Entscheidungsstichwort (Thema)

Nachlassverwaltung

 

Leitsatz (redaktionell)

Zu den unterschiedlichen Voraussetzungen des Vorliegens einer Nachlasspflegschaft und einer Nachlassverwaltung.

 

Normenkette

BGB §§ 1960, 1975

 

Verfahrensgang

VG Frankfurt (Oder) (Urteil vom 14.05.1998; Aktenzeichen 4 K 292/95)

 

Tenor

Das Urteil des Verwaltungsgerichts Frankfurt (Oder) vom 14. Mai 1998 wird aufgehoben.

Die Sache wird zur anderweitigen Verhandlung und Entscheidung an das Verwaltungsgericht zurückverwiesen.

Die Entscheidung über die Kosten des Beschwerdeverfahrens bleibt der Schlußentscheidung vorbehalten.

Der Wert des Streitgegenstandes wird für das Beschwerdeverfahren auf 199 350 DM festgesetzt.

AUFGABEN ->
A - Wie lautet in der Gerichtsentscheidung der Abschnitt von „BGB §§ 1960, 1975“ bis „1998 wird aufgehoben.“? Gib ihn wortgetreu wieder.
B - Wie lässt sich der Absatz der Gerichtsentscheidung, der mit „Der Wert des Streitgegenstandes“ beginnt, kürzer fassen, ohne seine wesentlichen Angaben zu verlieren?

BEREITGESTELLTES MATERIAL ->
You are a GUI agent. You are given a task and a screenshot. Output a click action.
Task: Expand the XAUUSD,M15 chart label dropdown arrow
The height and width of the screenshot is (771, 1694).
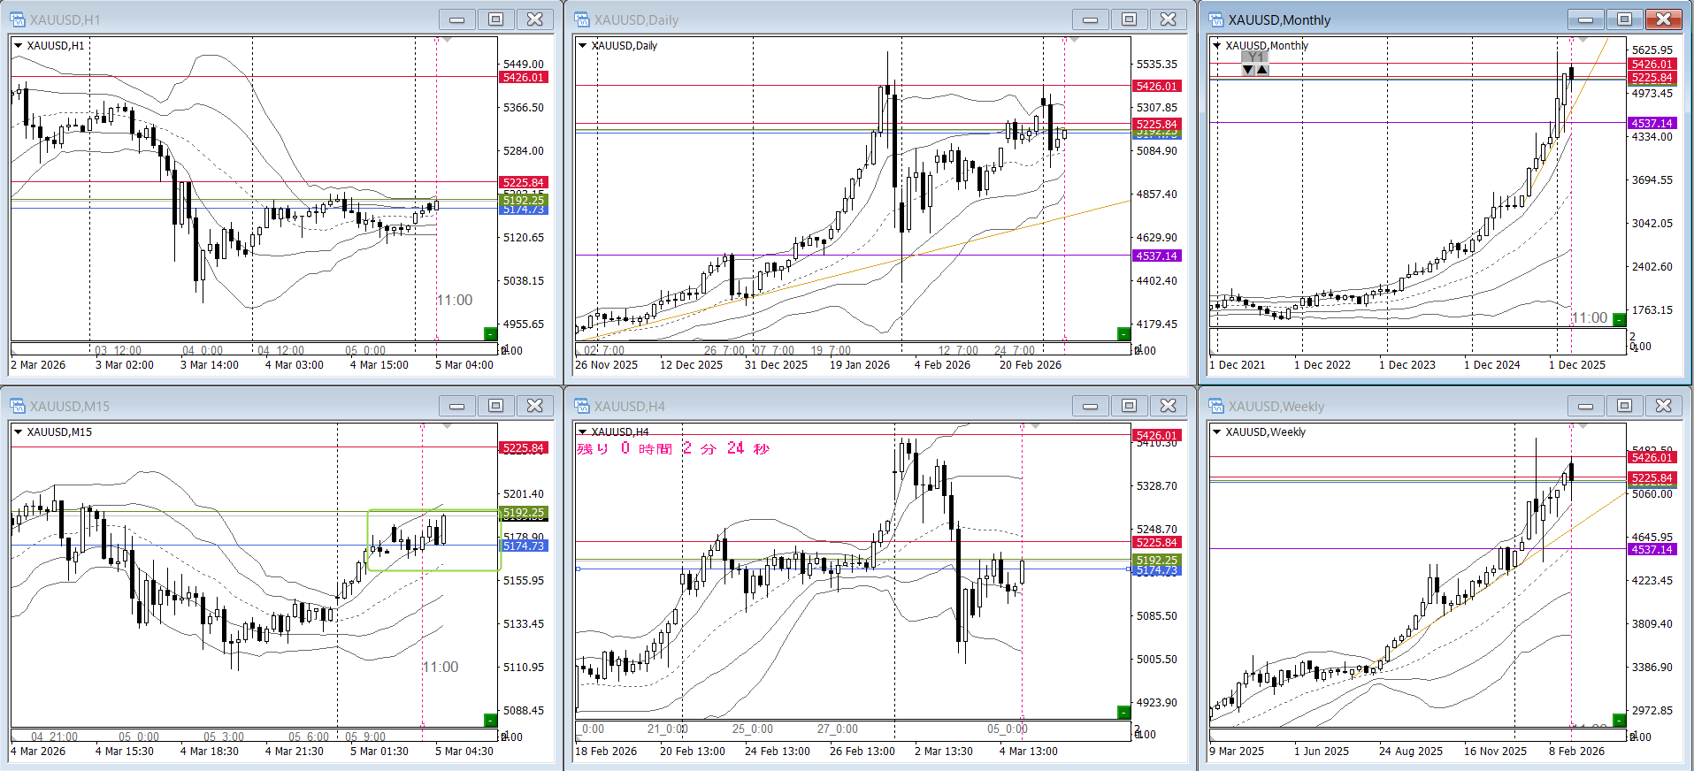point(18,432)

LÖSUNGEN IM EINZELNEN ->
A -
BGB §§ 1960, 1975

 

Verfahrensgang

VG Frankfurt (Oder) (Urteil vom 14.05.1998; Aktenzeichen 4 K 292/95)

 

Tenor

Das Urteil des Verwaltungsgerichts Frankfurt (Oder) vom 14. Mai 1998 wird aufgehoben.

B - Streitwert im Beschwerdeverfahren: festgesetzt auf 199 350 DM.